In the medium- and long-term the European economy has to cope not only with the challenges and tensions from globalization but also to continue to adjust to the ongoing integration of the east European economies into the wider European division of labour. In view of the relatively low labour costs in eastern Europe, this process has created its own tensions, especially in a context of low growth and high unemployment in western Europe, and what politicians have dubbed social and fiscal dumping originating in eastern Europe, due to low wages, low labour protection, low taxation, etc.
These frictions were illustrated by the recent controversy over the European Commission’s Services Directive. These adverse reactions and fears should, however, be put into a proper perspective. It should be recalled that the process of integrating the east European economies into the international division of labour has had and will continue to have beneficial effects for the more advanced European economies both in terms of output and employment growth in the long run. Secondly, all this further stimulates discussion on the harmonization of social security and fiscal systems, which, no doubt, will allow further integration of the single European market.
Ladies and Gentlemen,
While there is wide agreement that supply side reforms are needed to improve the performance of the European economy in the longer run, there is also the issue of having a sufficiently flexible macroeconomic policy framework to support economic growth in the short run.
A question that should be raised at present is to what extent can demand-side policies help in raising growth and employment in the European economy. What kind of lessons can we draw from the recent experiences with expansionary fiscal policies in the United States and the United Kingdom? Is this not evidence that fiscal policy can be an effective instrument to support economic activity and that government intervention is not necessarily doomed to be ineffective?
The success of any economic policy strategy designed to overcome a period of economic weakness depends, of course, on a differentiated, balanced analysis of the issue, to what extent a demand gap or supply side factors are responsible for it.
What is needed is a “constructive scepticism”, which looks closely and critically at the conventional wisdom to confirm, reject or qualify it on the basis of the available evidence. We should not forget that economics is an uncertain science and that question marks are therefore as useful as conclusions, especially for those who have to take the decisions.
This points to the clear practical purpose of economic analysis carried out by national research institutions, such as the members of the AIECE, and international organizations such as the UN. The general aim is to improve the information base on which economic policy is based and to contribute to the policy discussion by suggesting different perspectives and alternative views.
Two aspects of this can be emphasized: the first is the obvious one of learning from others, and for that, sorting out what is common from what is nationally specific.
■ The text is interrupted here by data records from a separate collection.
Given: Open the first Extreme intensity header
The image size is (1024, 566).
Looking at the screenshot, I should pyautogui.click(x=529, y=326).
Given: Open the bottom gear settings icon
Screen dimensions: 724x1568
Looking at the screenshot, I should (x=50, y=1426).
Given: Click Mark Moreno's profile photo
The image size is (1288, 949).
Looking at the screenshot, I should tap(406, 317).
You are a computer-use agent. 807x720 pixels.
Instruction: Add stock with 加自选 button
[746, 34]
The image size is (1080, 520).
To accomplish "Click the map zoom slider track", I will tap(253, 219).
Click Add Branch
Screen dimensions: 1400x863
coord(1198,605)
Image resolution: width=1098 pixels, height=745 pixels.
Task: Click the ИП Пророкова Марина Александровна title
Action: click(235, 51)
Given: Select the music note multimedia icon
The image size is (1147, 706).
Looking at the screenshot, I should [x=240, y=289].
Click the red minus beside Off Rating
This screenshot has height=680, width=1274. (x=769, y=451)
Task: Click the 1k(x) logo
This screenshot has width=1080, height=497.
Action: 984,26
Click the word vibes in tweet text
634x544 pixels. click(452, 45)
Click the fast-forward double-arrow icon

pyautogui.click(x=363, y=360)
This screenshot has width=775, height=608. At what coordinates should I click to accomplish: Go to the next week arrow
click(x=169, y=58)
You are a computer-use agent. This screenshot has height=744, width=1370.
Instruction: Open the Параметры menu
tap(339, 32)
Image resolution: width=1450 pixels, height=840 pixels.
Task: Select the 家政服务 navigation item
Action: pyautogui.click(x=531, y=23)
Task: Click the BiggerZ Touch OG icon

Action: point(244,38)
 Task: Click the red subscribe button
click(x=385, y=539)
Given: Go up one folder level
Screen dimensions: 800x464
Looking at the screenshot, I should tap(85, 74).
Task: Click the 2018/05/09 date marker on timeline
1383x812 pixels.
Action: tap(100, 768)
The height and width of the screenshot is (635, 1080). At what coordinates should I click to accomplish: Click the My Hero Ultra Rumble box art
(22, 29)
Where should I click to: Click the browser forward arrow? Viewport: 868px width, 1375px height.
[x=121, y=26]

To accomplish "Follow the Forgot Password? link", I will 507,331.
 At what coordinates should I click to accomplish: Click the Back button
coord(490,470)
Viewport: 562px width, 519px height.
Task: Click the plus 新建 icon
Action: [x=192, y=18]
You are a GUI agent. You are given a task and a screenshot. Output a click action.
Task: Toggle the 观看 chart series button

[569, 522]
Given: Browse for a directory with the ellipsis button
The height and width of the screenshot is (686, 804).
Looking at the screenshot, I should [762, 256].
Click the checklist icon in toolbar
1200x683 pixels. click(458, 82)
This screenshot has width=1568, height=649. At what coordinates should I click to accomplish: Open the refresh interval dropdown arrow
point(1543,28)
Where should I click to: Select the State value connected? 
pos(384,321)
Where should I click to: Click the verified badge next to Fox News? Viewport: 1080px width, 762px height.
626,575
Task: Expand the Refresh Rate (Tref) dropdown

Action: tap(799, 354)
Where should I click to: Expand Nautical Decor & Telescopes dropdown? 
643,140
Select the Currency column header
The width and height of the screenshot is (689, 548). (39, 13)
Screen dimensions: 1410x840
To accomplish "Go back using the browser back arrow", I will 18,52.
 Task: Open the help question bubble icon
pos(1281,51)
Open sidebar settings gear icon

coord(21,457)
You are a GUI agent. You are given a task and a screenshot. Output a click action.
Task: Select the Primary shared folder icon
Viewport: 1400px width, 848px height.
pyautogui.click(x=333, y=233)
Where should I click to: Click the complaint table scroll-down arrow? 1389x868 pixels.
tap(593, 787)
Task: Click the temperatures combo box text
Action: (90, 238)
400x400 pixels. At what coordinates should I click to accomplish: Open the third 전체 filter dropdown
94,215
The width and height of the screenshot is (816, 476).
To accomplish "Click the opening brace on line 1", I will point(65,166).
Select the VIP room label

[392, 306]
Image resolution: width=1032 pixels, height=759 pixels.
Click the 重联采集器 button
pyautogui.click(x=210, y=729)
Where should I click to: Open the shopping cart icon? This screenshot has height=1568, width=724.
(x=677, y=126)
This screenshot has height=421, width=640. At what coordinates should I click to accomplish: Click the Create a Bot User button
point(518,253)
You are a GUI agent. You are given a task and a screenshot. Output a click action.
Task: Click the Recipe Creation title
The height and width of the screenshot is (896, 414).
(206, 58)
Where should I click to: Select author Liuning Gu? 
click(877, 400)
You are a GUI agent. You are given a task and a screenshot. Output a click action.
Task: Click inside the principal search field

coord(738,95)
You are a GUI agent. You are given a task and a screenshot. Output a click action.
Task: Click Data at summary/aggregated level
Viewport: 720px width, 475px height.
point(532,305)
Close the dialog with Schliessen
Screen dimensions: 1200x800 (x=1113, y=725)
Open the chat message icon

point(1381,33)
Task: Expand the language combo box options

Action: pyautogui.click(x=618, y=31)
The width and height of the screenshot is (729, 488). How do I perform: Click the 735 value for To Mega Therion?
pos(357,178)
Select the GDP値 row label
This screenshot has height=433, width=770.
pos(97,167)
The other is reminding national governments of the increasingly international context in which they must formulate policy, and trying to set out the true nature of their economic interdependence.
International networks such as the AIECE can certainly make important contributions to this kind of economic analysis, which should be regarded as a public good.
Let me conclude by wishing you a stimulating and successful meeting.
I also hope that you will find some time to discover the attractions of Geneva, including the Palais des Nations.